Running tests just within dbt

DQI has introduced variables into the Tuva dbt project. You can enable or target specific dqi tests while staying within dbt. For example

# Run all the tests associated with the HCC mart. Warnings change into errors
dbt test -s tag:dqi_cms_hccs --warn-error

# Test sev 1 and sev 2 issues only
dbt test -s tag:tuva_dqi_sev_1 -s tag:tuva_dqi_sev_2

# Run all tests that are specific to tuva dqi
dbt test -s tag:dqi

List of mart DQI test tags

  • dqi_service_categories
  • dqi_ccsr
  • dqi_cms_chronic_conditions
  • dqi_tuva_chronic_conditions
  • dqi_cms_hccs
  • dqi_ed_classification
  • dqi_financial_pmpm
  • dqi_quality_measures
  • dqi_readmission

How to disable DQI

Set the variable in your CLI or dbt_project.yml file enable_input_layer_testing to false and this will disable the functionality.

Development Status

Please note that the Tuva Data Quality Dashboard is currently in alpha/early development. It's designed to work with outputs from the Tuva dbt package version 0.14.3 or later.

Legacy Data Quality

Atomic Data Quality

Prior to developing the data quality framework outlined above we used a different approach. This approach (documented below) is not inherently built into the data pipelines, making it difficult to catch issues at run-time. It also takes a very long time to run and there is no corresponding dashboard to visualize results. We will be phasing out this legacy approach in coming releases but will keep it documented here for transparency.
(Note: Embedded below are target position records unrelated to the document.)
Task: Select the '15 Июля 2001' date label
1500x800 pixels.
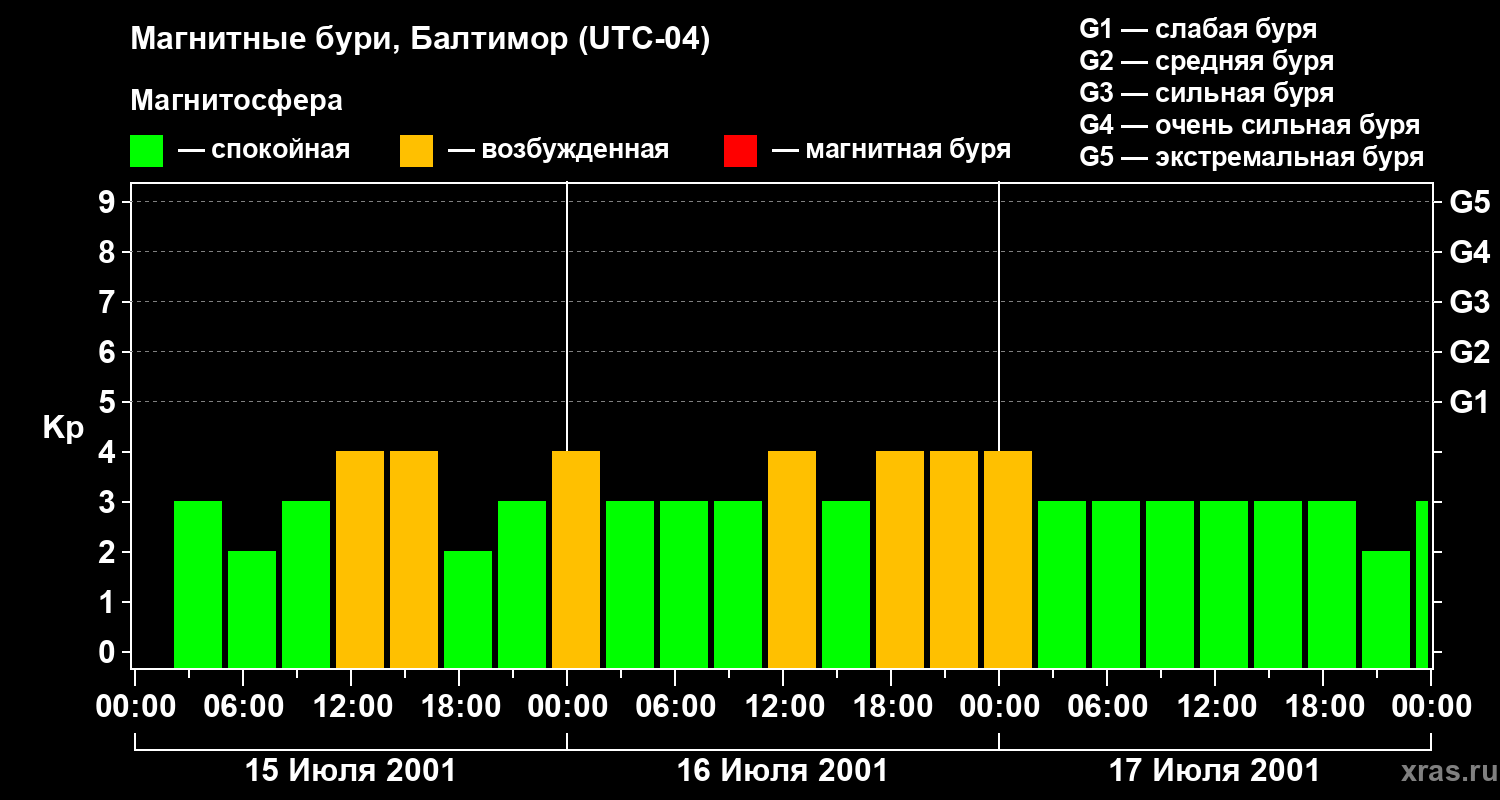Action: [350, 771]
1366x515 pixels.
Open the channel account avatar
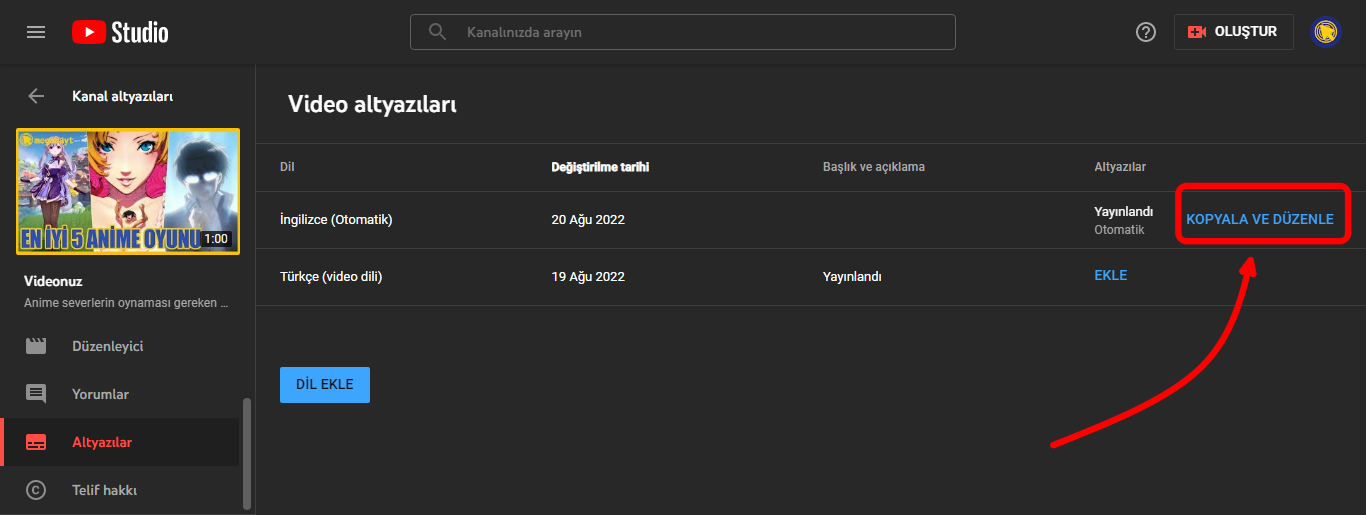1326,32
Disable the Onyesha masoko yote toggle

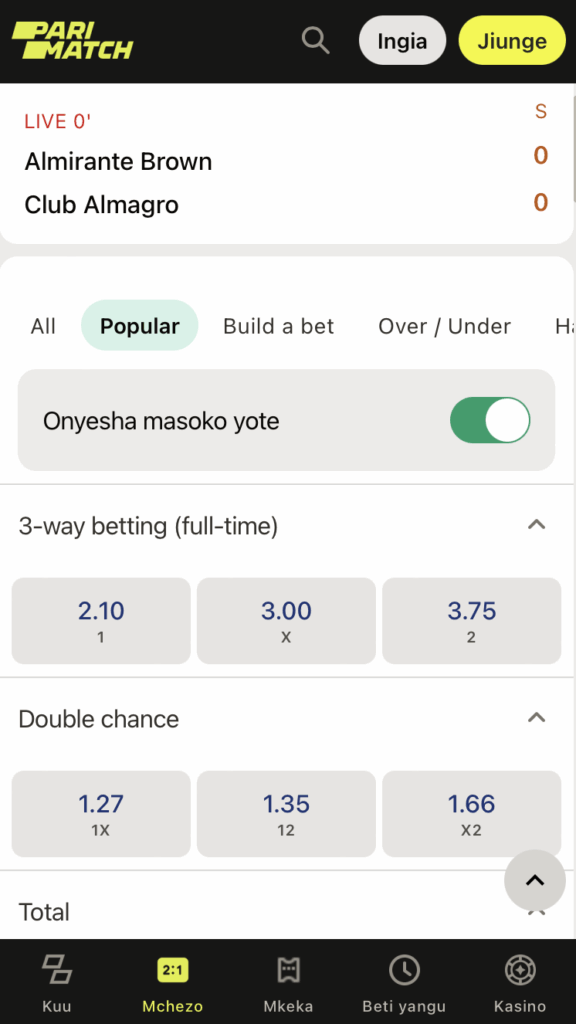pos(489,421)
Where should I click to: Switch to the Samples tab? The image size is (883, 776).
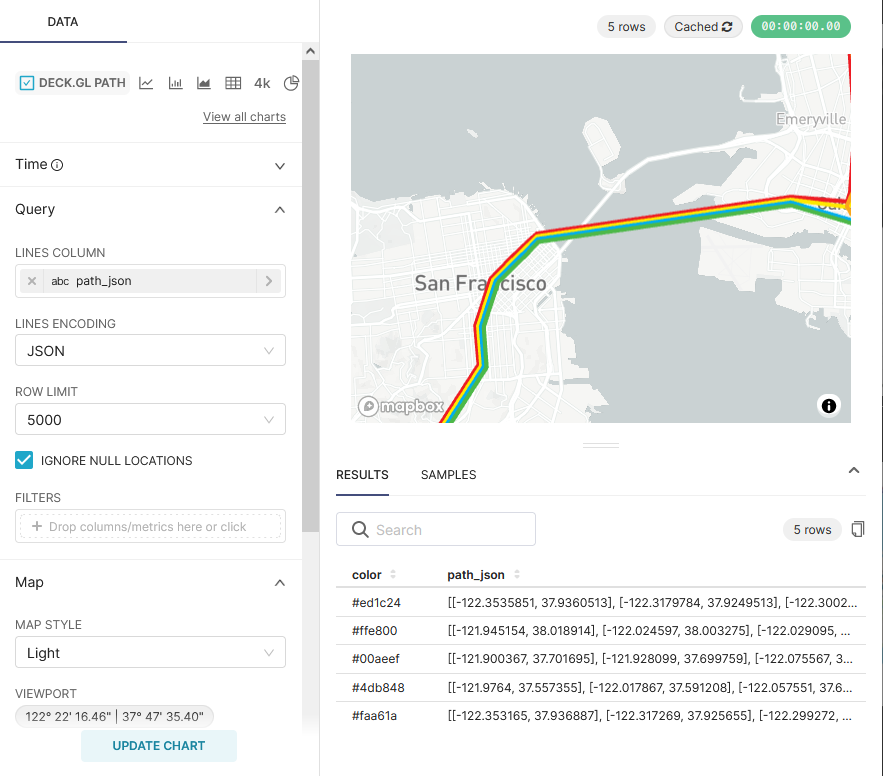pyautogui.click(x=448, y=475)
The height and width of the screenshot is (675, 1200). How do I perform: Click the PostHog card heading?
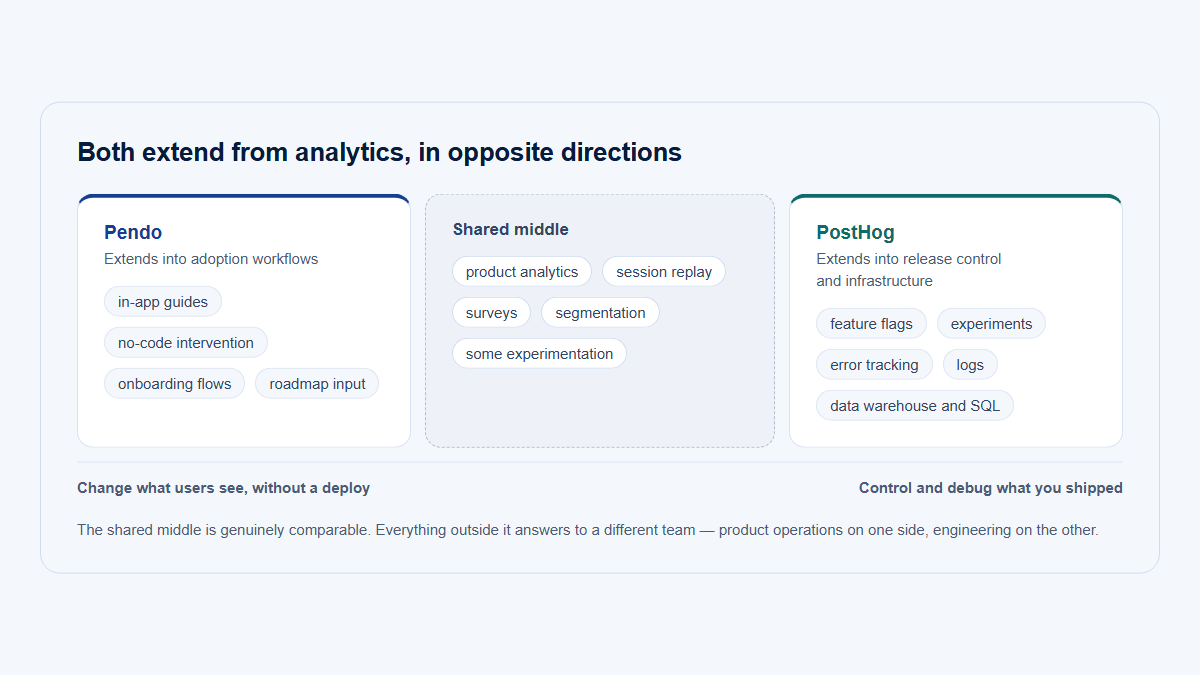[855, 232]
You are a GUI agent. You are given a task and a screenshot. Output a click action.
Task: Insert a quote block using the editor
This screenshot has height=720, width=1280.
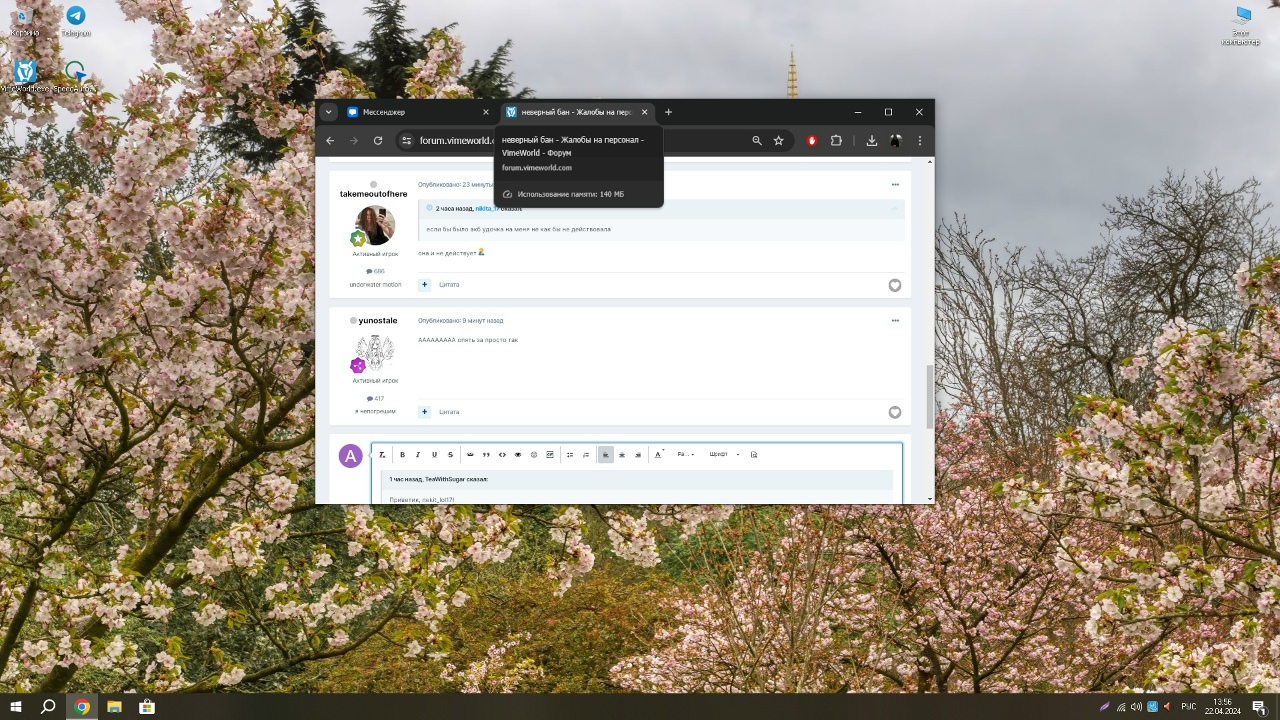(x=486, y=455)
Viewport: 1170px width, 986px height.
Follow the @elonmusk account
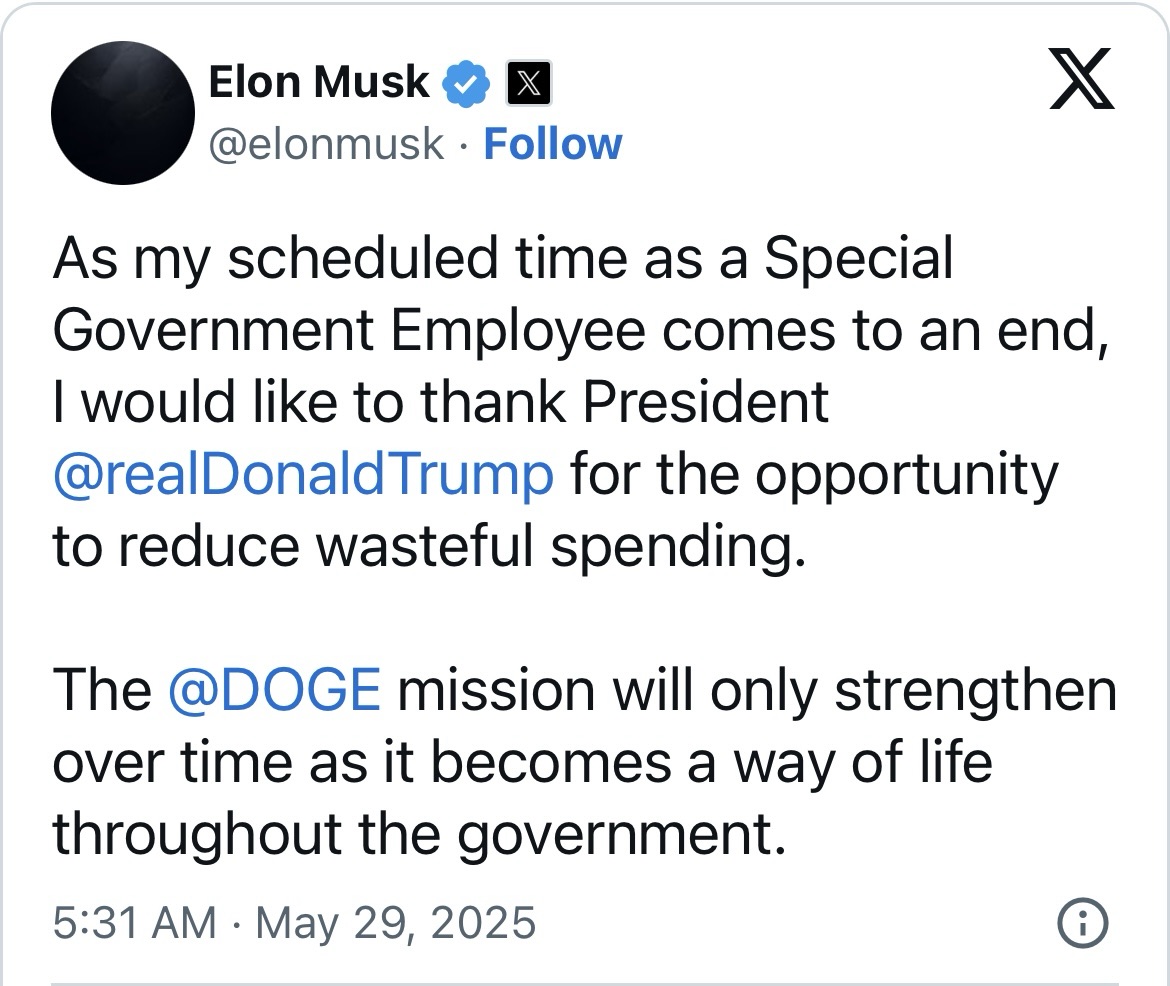click(x=552, y=144)
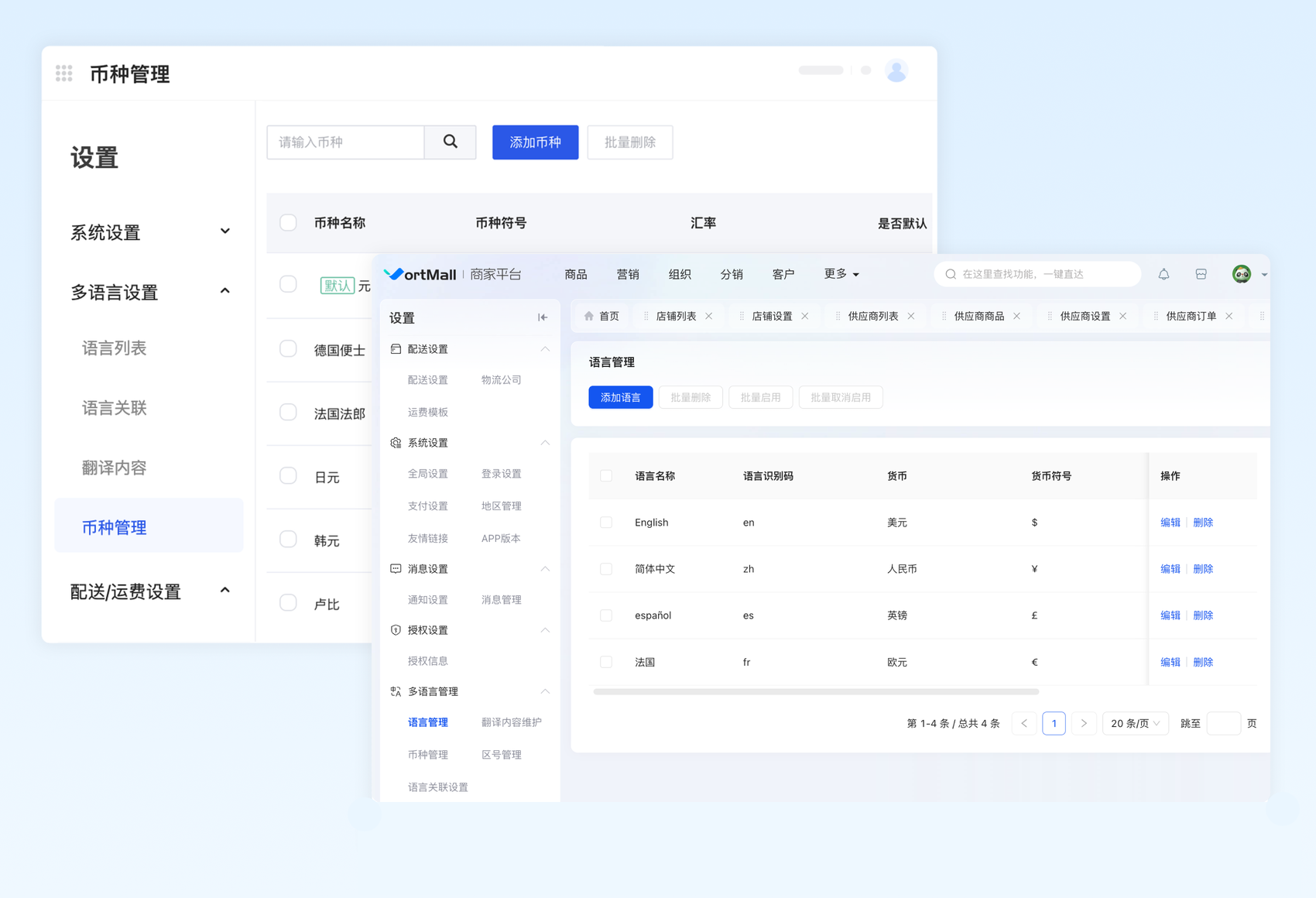Close the 店铺列表 tab
This screenshot has height=898, width=1316.
tap(709, 316)
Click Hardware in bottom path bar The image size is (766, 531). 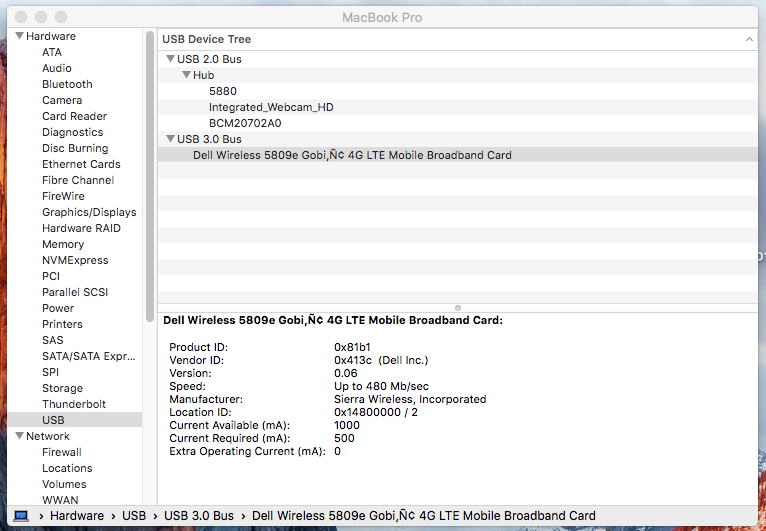tap(77, 516)
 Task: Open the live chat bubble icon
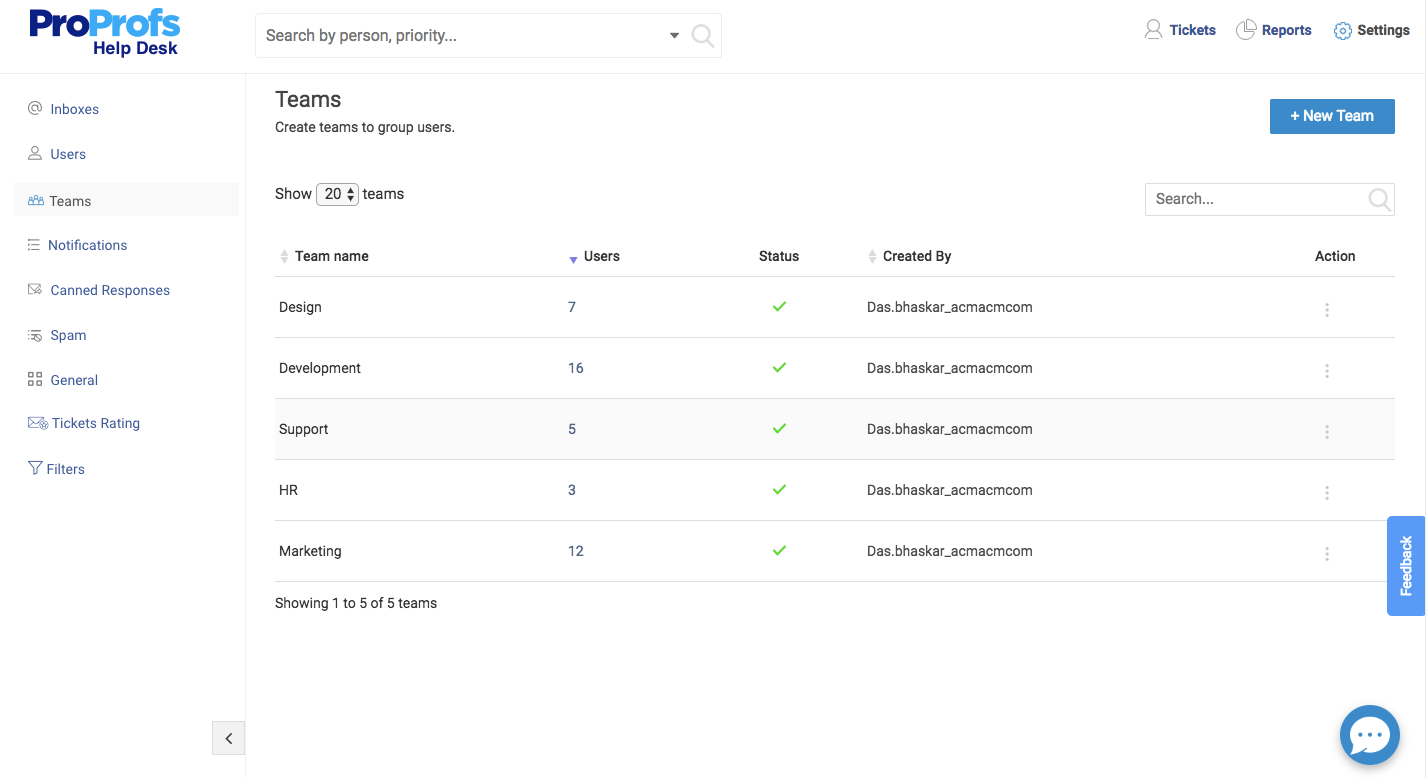click(1369, 735)
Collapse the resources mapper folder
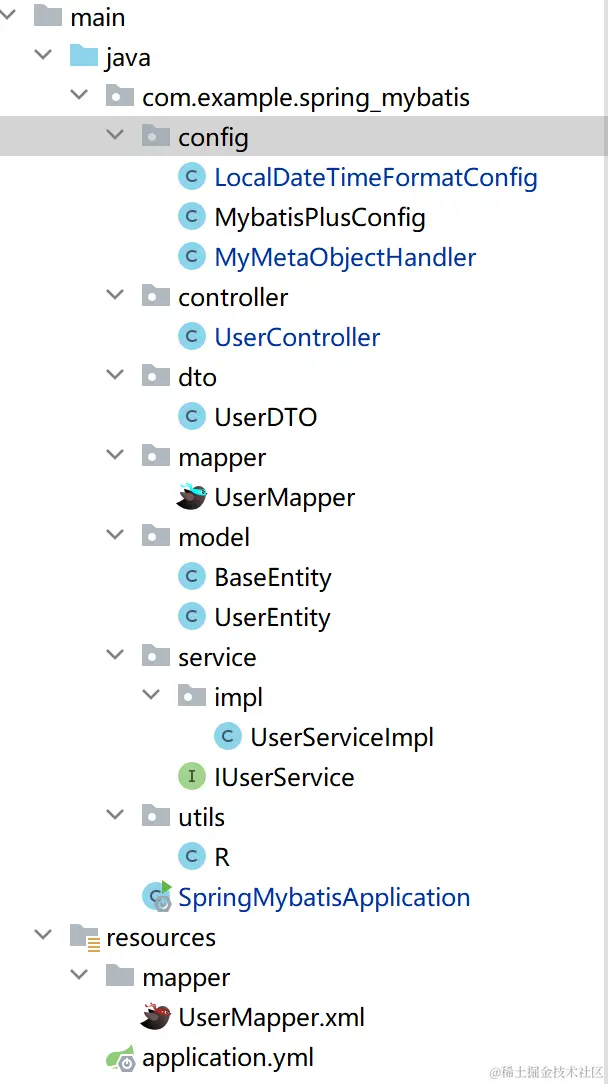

Atomic-level data quality focuses on identifying problems inherent in your raw data, irrespective of specific analytics use cases. For example, invalid ICD-10-CM diagnosis codes are an atomic-level data quality problem. Obviously invalid codes like this will also impact analytics use cases, but at the atomic-level we focus on identifying and summarizing these problems across the dataset without linking them to specific analytics use cases.

There are two types of atomic-level data quality problems:

  1. Mapping Problems
  2. Inherent Problems

Mapping problems are data quality problems that are inadvertently introduced when data is transformed from the source to the Tuva Data Model. These problems can be corrected by fixing the mapping.

Inherent problems are data quality problems that are artifacts of the raw data that were not introduced during mapping and cannot be corrected by mapping. They can only be corrected by acquiring better data from the source.

For each claims data table in the Tuva Input Layer, we analyze several domains of data quality problems. We have organized these domains in order of importance below. To view a union of all the individual checks (ignoring date trend and other checks that are more complex) query the table below:

select *
from data_quality.data_quality_test_summary
order by result_count desc

Medical Claim

Primary Key

The most basic check we perform on each data table is a primary key check. This ensures the data in the table is at the proper grain. Modern data warehouses (e.g. Snowflake) don't always enforce primary keys. If the primary key isn't set properly this could cause downstream queries to unintentionally explode in size and number of records.

The primary key on the medical_claim table is comprised of 3 fields: claim_id, claim_line_number, and data_source. The primary_key_check table verifies whether there are any duplicates across the primary key fields for each data table. If any result in the duplicate_records column is greater than zero, then that table's primary key is not set properly and this needs to be corrected in the mapping.

select *
from data_quality.primary_key_check

Primary Keys

In the example above the pharmacy_claim table has 100 distinct claims that have multiple records with the same values for the primary key fields. If any result in this table is non-zero you need to correct the mapping to fix it.

Person ID

The patient is at the center of the vast majority of the analyses we're interested in. Therefore it's important that we check a few things related to the person_id field on every medical claim, specifically:

  1. Does every line on each claim have a value for person_id populated?
  2. Is there more than one value for person_id within a single claim (there shouldn't be)?
  3. Does the person_id value indicated on the claim have corresponding valid eligibility during the time period when claim was rendered?

The medical_claim_person_id table verifies whether any of these data quality problems occur in the medical_claim table. You can query it as follows:

select *
from data_quality.medical_claim_person_id

This query returns the number of unique claim IDs that have each of these data quality problems.

Medical Claim Patient ID

In the example table above we observe the following:

  1. person_id is populated for every single record in the medical_claim table
  2. 50 claim IDs have more than 1 person_id. This can occur when two or more distinct lines on the claim have different values for person_id.
  3. 1,000 claim IDs are considered "orphaned claims". This means that the claim_start_date or claim_end_date occur during a month when the patient does not have insurance eligibility.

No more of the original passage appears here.